「少し大きく」で、ちゃんと伝わるアナログな注文が数値になるまで
「少し大きく」「ちょっとだけ下に」。数値ではなく、そんな曖昧な言葉でよく指示する。AIはその尺度を学んでいる気がする。最後は数値に落ちるのだが、何度もやり直すこの往復が、なぜか面白い。
「少し大きく」「ちょっとだけ下に」
AI に指示を出すとき、私はよくアナログな言葉を使う。「フォントサイズを 16px に」ではなく「少し大きく」。「上マージンを 8px 足して」ではなく「ちょっとだけ下に」。頭の中にあるのは数値ではなく、感覚だ。

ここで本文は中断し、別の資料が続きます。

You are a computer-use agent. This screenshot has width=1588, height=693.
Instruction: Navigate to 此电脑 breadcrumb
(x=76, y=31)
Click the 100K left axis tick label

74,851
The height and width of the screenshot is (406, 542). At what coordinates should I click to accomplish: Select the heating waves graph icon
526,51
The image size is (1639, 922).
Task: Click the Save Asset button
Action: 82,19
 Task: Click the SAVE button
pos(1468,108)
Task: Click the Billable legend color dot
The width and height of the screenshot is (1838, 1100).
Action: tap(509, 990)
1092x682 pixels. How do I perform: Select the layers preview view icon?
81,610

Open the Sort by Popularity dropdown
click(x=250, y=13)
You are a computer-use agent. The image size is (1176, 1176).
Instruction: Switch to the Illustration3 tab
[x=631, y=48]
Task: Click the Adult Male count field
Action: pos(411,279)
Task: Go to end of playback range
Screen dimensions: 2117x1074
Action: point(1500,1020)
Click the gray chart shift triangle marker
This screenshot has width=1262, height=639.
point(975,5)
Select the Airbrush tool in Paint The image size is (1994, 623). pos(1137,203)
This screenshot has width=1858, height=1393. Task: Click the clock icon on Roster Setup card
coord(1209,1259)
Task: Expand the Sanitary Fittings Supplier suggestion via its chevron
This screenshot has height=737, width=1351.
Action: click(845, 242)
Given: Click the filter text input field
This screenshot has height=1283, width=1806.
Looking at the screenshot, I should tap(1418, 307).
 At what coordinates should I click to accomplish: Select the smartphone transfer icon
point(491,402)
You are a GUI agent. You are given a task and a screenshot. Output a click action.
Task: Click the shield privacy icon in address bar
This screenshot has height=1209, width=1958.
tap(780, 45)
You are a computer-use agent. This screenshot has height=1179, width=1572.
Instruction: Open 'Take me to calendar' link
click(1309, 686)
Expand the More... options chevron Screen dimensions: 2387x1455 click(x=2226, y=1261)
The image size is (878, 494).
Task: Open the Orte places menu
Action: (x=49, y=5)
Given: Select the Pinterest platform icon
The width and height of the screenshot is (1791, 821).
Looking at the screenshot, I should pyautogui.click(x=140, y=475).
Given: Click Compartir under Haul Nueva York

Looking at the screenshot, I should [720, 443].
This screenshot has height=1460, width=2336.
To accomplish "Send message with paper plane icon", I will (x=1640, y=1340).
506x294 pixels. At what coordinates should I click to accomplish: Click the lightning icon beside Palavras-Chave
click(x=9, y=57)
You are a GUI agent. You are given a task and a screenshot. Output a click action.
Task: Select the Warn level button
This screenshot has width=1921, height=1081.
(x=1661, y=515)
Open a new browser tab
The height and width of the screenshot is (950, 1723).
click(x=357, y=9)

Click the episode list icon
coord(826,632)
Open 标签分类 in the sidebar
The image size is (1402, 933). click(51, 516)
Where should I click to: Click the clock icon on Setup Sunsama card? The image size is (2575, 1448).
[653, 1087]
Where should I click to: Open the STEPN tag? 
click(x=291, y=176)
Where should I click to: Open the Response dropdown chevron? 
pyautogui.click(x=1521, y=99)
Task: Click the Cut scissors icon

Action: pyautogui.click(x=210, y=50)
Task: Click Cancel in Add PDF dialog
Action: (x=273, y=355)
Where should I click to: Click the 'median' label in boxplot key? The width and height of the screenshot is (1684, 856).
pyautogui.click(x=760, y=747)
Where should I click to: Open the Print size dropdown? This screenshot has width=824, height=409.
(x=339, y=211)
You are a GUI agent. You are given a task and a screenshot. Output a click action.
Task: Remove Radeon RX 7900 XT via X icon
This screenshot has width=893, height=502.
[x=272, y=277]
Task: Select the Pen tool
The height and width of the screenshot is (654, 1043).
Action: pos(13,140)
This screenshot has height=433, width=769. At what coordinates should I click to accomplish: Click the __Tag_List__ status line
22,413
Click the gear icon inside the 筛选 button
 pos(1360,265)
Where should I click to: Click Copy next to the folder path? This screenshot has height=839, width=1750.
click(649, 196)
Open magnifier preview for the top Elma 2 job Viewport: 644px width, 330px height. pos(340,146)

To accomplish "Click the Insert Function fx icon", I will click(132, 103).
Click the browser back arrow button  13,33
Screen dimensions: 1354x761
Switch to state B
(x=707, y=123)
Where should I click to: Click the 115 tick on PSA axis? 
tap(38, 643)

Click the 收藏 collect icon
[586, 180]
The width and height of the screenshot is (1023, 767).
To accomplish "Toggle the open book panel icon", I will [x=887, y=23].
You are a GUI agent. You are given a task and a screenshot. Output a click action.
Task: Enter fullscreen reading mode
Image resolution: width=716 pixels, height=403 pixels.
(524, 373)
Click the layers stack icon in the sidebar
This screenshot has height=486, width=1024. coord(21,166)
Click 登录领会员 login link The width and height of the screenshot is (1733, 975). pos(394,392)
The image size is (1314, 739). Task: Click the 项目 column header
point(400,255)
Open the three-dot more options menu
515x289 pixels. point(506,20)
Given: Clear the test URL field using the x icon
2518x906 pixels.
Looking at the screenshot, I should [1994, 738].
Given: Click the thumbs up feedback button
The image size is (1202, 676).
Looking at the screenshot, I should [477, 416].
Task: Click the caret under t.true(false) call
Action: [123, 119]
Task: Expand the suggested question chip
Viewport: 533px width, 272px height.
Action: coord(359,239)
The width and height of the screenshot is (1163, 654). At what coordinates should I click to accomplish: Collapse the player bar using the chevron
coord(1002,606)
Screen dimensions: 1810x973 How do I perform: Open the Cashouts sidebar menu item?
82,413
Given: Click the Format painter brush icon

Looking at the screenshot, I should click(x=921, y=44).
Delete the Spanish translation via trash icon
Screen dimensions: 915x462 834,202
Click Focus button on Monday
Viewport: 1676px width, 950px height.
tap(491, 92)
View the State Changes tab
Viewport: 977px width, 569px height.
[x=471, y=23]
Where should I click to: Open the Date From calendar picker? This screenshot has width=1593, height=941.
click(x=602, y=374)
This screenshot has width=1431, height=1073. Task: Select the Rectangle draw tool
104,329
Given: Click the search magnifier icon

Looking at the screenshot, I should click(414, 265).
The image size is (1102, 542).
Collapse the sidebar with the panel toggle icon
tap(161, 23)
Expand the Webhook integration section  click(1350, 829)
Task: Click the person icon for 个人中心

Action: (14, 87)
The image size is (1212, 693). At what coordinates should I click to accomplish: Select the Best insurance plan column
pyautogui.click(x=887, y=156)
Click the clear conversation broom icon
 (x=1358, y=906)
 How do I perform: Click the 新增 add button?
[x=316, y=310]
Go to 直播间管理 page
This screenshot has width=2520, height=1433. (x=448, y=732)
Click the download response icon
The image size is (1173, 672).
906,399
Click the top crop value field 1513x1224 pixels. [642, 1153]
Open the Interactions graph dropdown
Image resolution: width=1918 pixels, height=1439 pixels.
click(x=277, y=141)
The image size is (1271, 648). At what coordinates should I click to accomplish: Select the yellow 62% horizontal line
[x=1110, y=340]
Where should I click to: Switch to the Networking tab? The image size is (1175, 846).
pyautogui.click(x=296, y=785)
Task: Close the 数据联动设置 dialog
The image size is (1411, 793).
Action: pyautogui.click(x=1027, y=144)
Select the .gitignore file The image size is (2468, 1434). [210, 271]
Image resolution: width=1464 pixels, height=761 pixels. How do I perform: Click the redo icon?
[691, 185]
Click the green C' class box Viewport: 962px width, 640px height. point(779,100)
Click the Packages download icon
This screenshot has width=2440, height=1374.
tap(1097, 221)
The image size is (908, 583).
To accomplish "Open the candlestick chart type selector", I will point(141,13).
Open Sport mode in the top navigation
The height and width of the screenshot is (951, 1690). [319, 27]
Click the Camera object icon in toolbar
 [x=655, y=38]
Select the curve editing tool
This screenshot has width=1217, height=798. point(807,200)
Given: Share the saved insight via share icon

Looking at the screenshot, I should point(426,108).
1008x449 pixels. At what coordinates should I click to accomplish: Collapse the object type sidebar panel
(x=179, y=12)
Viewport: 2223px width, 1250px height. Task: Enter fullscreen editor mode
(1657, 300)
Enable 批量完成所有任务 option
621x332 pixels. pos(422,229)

もう少し、あと少し、いや行き過ぎ——見た目を相手にする調整は、たいてい言葉にすると曖昧になる。
前に、ソースコードを見ながら「この xxxx 行目の xx を nn にして」と、行番号で正確に指示する話を書いた(別の記事)。これはその正反対だ。ピンポイントで数値を指す指示もあれば、輪郭のぼやけた「少し」で投げる指示もある。私は両方を、場面によって使い分けている。
尺度を、学んでいる気がする
面白いのは、この「少し」がちゃんと通じることだ。AI は、私の曖昧な言葉の尺度を、なんとなく学習している気がする。「少し」と「もっと」は違う。「ちょっとだけ」はごく僅かだ。そういう幅を汲み取って、最終的には具体的な数値へ落とし込んでくれる。アナログな注文が、どこかで digital に変換される。
もちろん、一発で決まるわけではない。むしろ何度も何度もやり直す。「少し大きく」と言って、大きすぎて、「戻して、半分くらい」と言って、今度は物足りなくて——その往復を延々とやる。だが、これが面白いのだ。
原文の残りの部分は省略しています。